Korean journalists shooting film about rare wild cats in Primorye

26 February 2016

The film crew of KBS, South Korea’s largest TV and radio broadcasting company, is making a film about Far Eastern leopards and Amur tigers, which once lived on the Korean peninsula, too, but were exterminated. The film is set in Land of the Leopard National Park in the Primorye Territory, with its researchers guiding the Korean journalists.


“Tigers and leopards are very significant in our culture. These wild cats are a national treasure that we began to appreciate too late. Now they only remain in our fairy-tales and legends,” said film producer Shin Dong-man. “This is why we are here, in Land of the Leopard, where there is a stable population of these predators and where successful efforts are being made to preserve and monitor their numbers. We came here with the idea of making a film called Why Did Leopards Die Out? but after talking to Land of the Leopard experts and seeing them work, I think the main idea should be more positive: Is It Possible to Bring Back the Leopard? Our visit to Primorye inspired the hope that we can provide conditions for the predators to thrive in if we put enough effort into it.”


Shin Dong-man also said he and his colleagues had not realised that the Russian government was so deeply involved in conserving tigers and leopards. By making their documentary about the rarest wild cat on Earth, the journalists expect to revive public discussion of the matter back in South Korea. KBS’s film will also be available online for Russian viewers in spring 2016.

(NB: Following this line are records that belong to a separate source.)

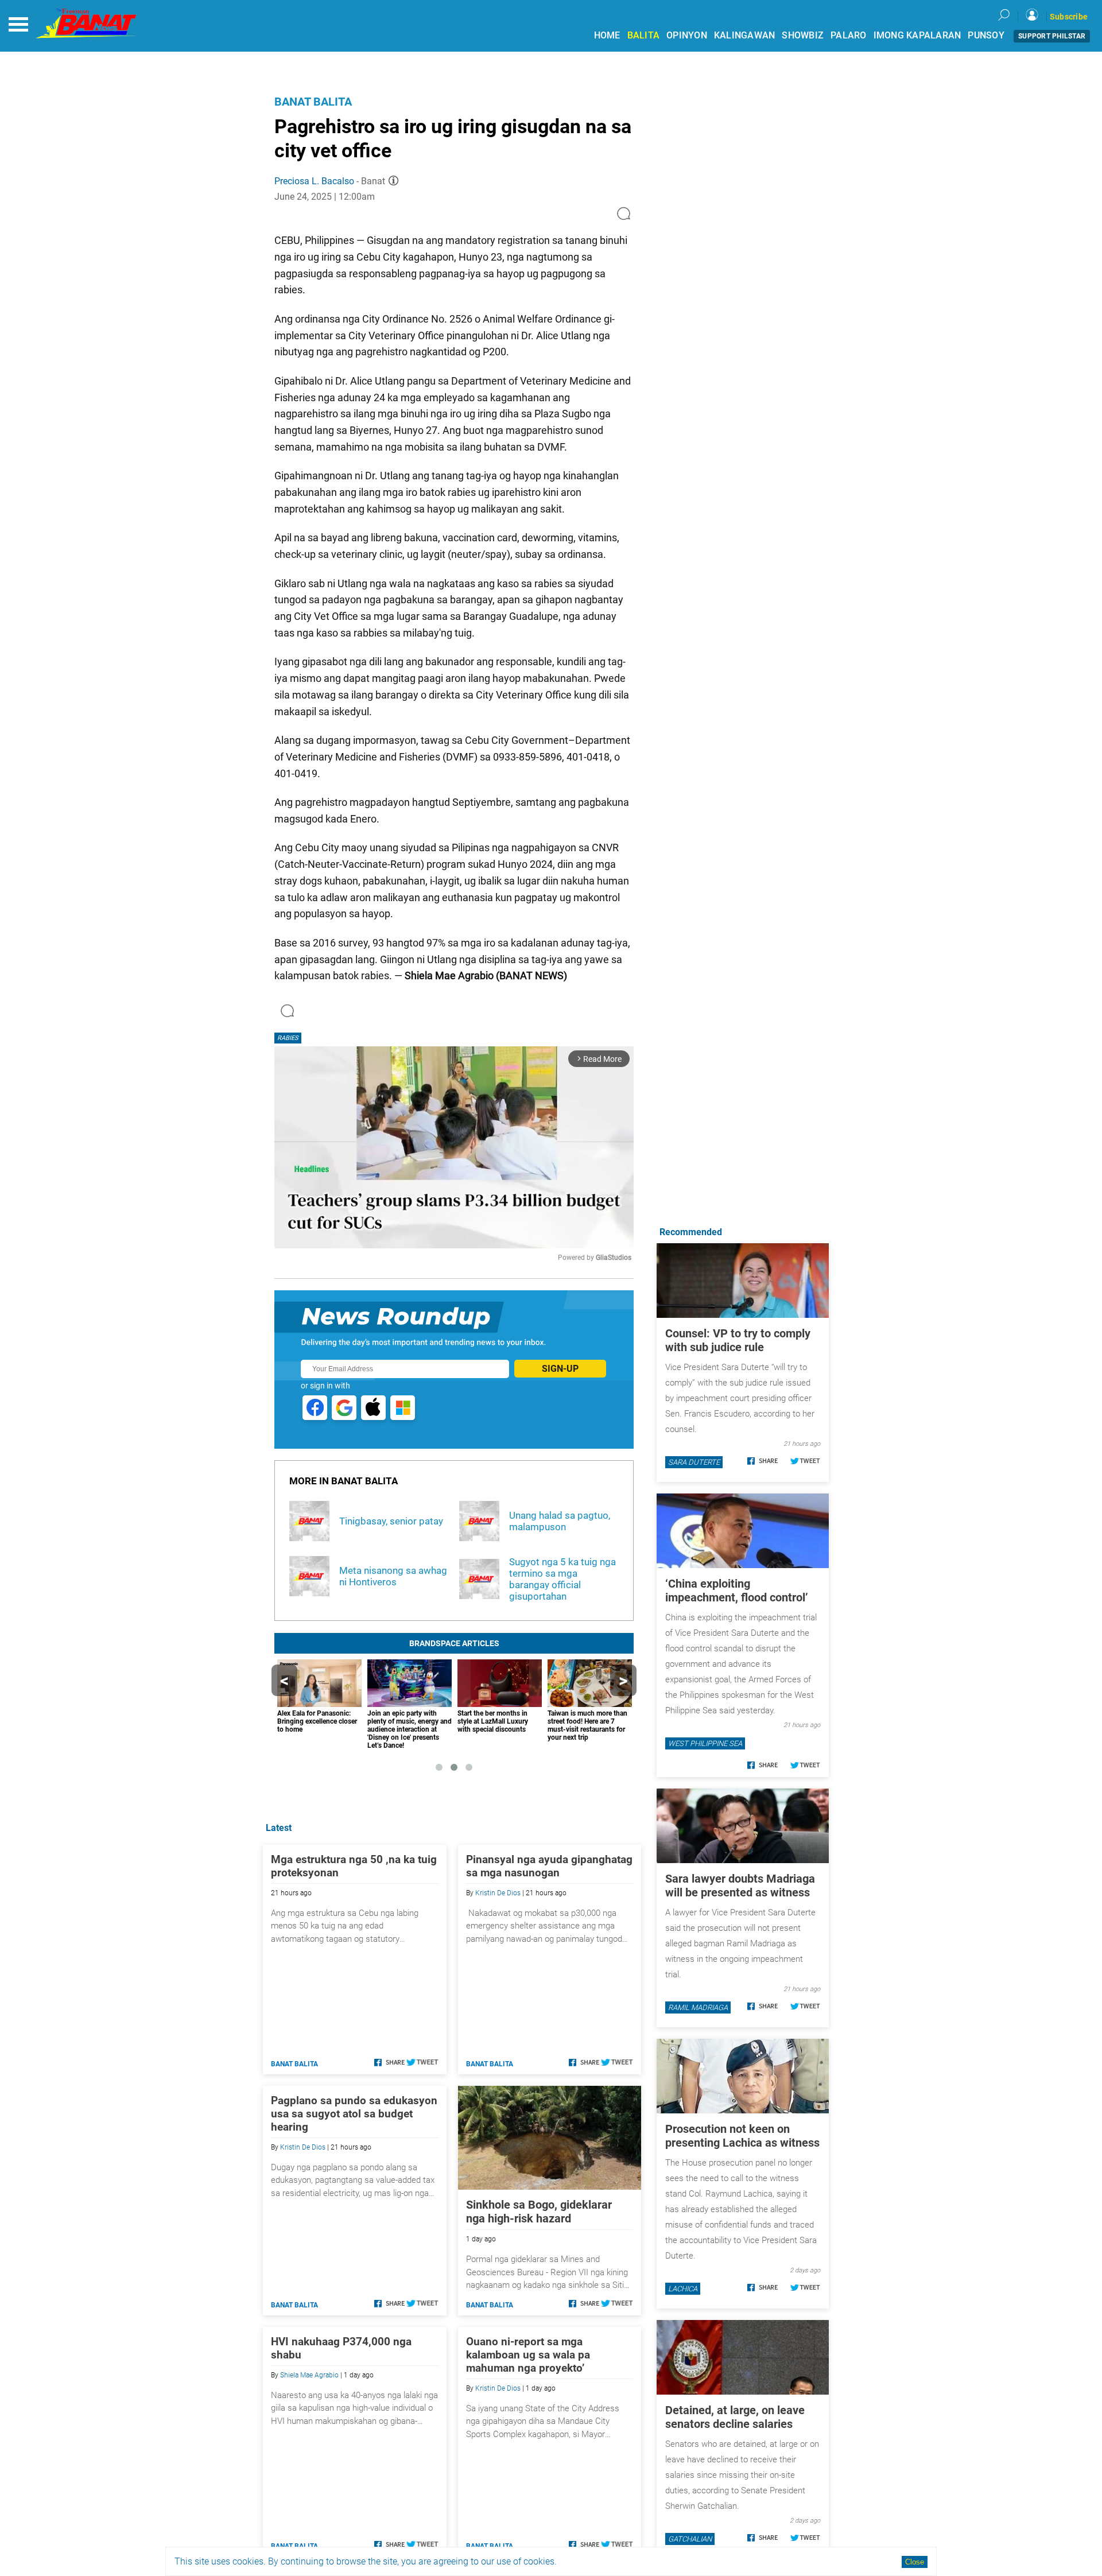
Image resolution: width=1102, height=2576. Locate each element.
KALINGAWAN (744, 35)
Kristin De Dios (498, 1893)
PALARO (849, 35)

Only a few decades ago, Far Eastern leopards lived all across the Korean peninsula, but the predator is now extinct. Now the South Korean government is looking to restore the ecological balance in the region. In 2004, it set up the Korean Foundation for the Conservation of Tigers and Leopards, which is doing research into the history of relations between man and wild cats on the Korean peninsula and the reasons behind the predators’ extinction as well as their potential reintroduction.